These buttery Easy & Chewy Chocolate Chip Sugar Cookies are filled with melty pools of chocolate chips and dusted with sugar. Decadently soft and gooey in the center with slightly crispy edges, these drop style sugar cookies are perfect for the holiday season and a great addition to your dessert or holiday table. Made with only 9 basic ingredients, this easy recipe is a nice twist on the classic Southern sugar cookie!!
If you love the combination of sweet, buttery soft classic sugar cookies and chocolate chips then this cookie is for you!! This simple chocolate chip sugar cookie recipe is made with melted butter and brown sugar giving it a deliciously buttery soft texture. They have soft and chewy centers, are slightly doughy in the middle (depending on how long you bake them) with perfectly crisp edges. No dry, bland sugar cookies here!! They wash down perfectly with a tall glass of milk or if you're anything like me, your morning cup of coffee.
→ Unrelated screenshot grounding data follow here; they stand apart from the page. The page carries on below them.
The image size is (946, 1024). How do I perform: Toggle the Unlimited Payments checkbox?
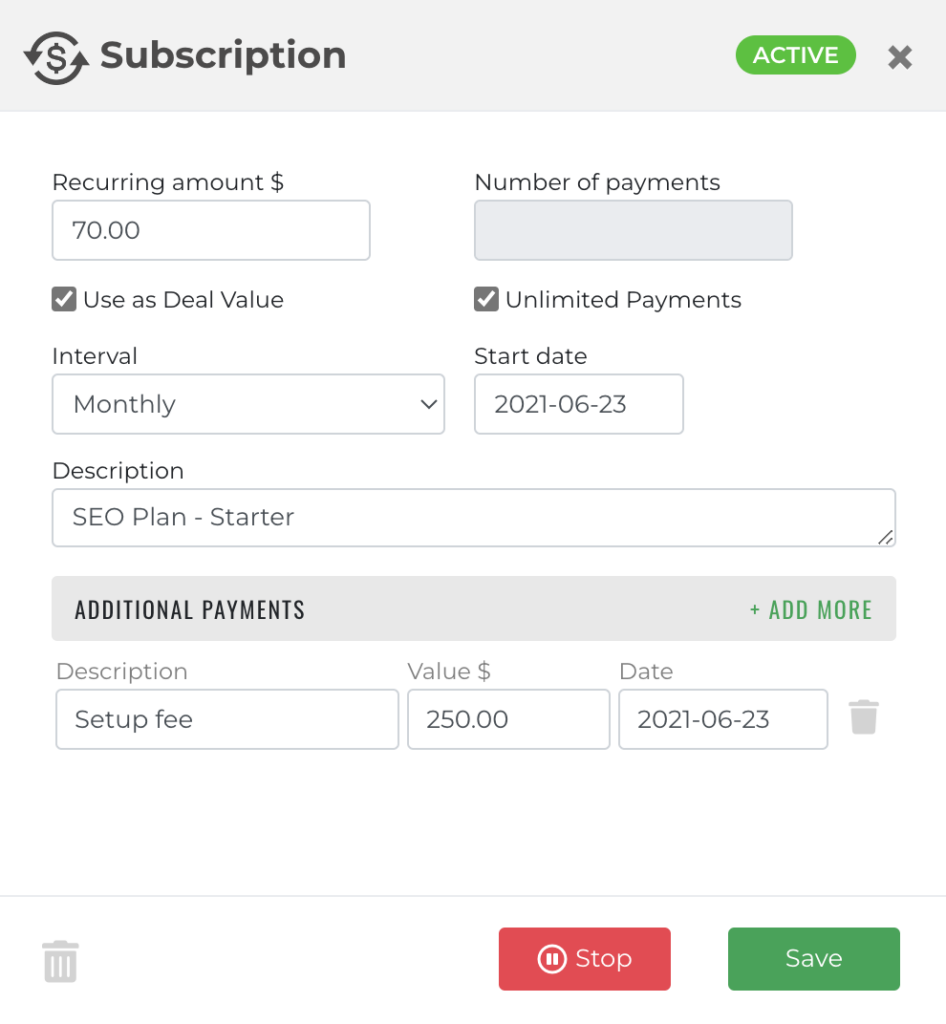(485, 299)
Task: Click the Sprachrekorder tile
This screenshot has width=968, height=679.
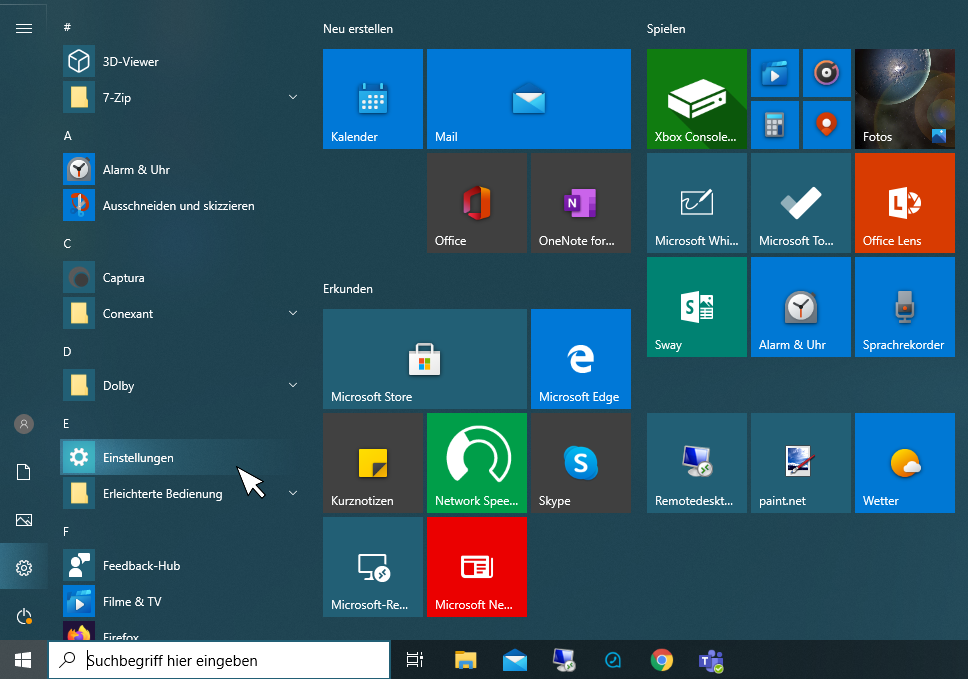Action: point(904,307)
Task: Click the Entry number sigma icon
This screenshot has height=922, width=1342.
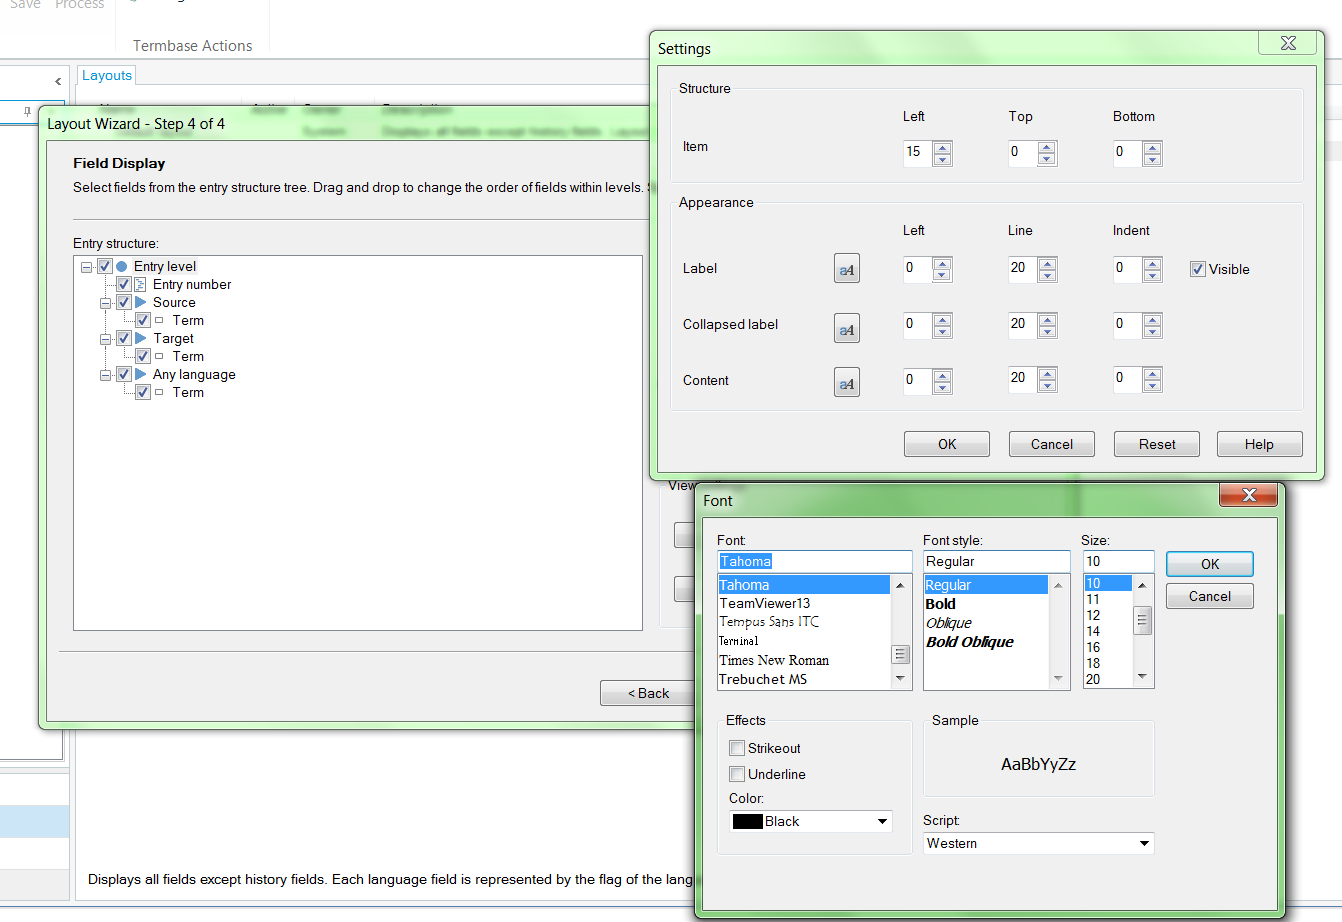Action: [x=141, y=284]
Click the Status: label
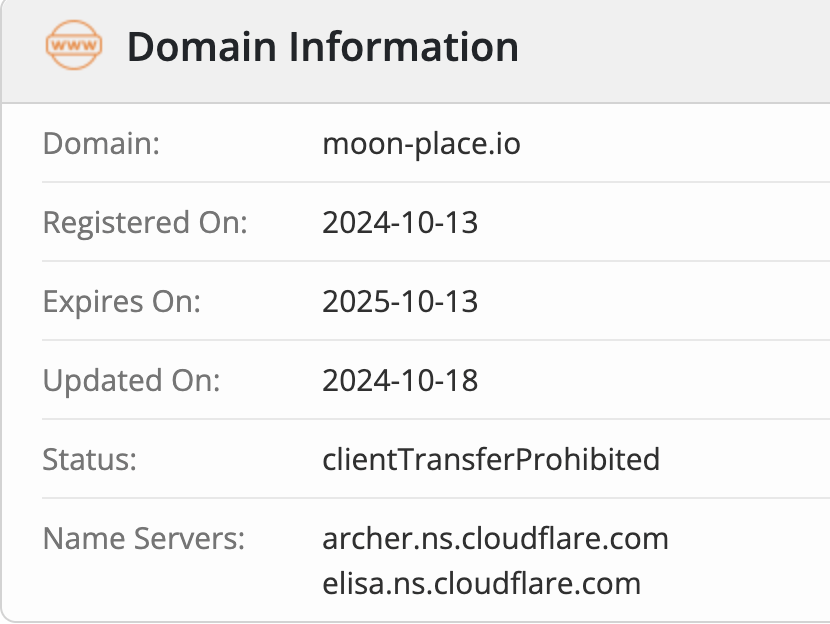 [x=89, y=459]
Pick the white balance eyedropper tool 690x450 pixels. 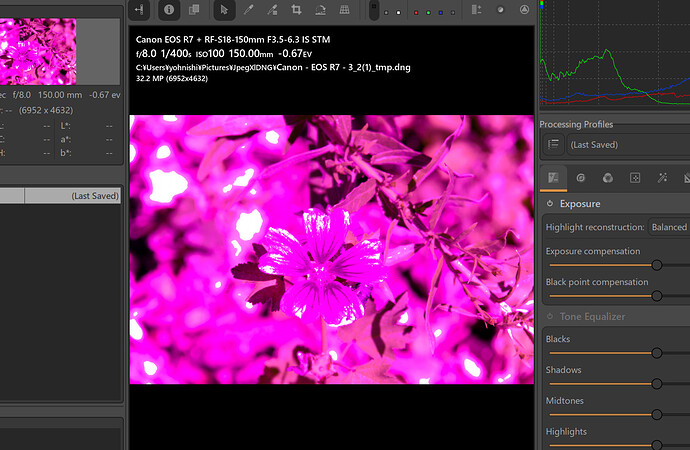click(x=248, y=9)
These drop style sugar cookies are close to the traditional sugar cookies from your childhood with a few upgrades. In this post, I'll teach you how to achieve bakery style quality cookies without all the hard work. With my simple tips and tricks below, you'll learn how to bake the perfect chewy cookie every time. All you need to do is mix, chill, scoop, bake, then sink your teeth into sweet, sugar coated melted chocolate goodness!!
Looking for more chocolate inspiration? Try my Moist Oreo Pound Cake, Easy Triple Chocolate Muffins, Double Chocolate Cinnamon Bundt Cake or Old Fashioned Coca Cola Cake!!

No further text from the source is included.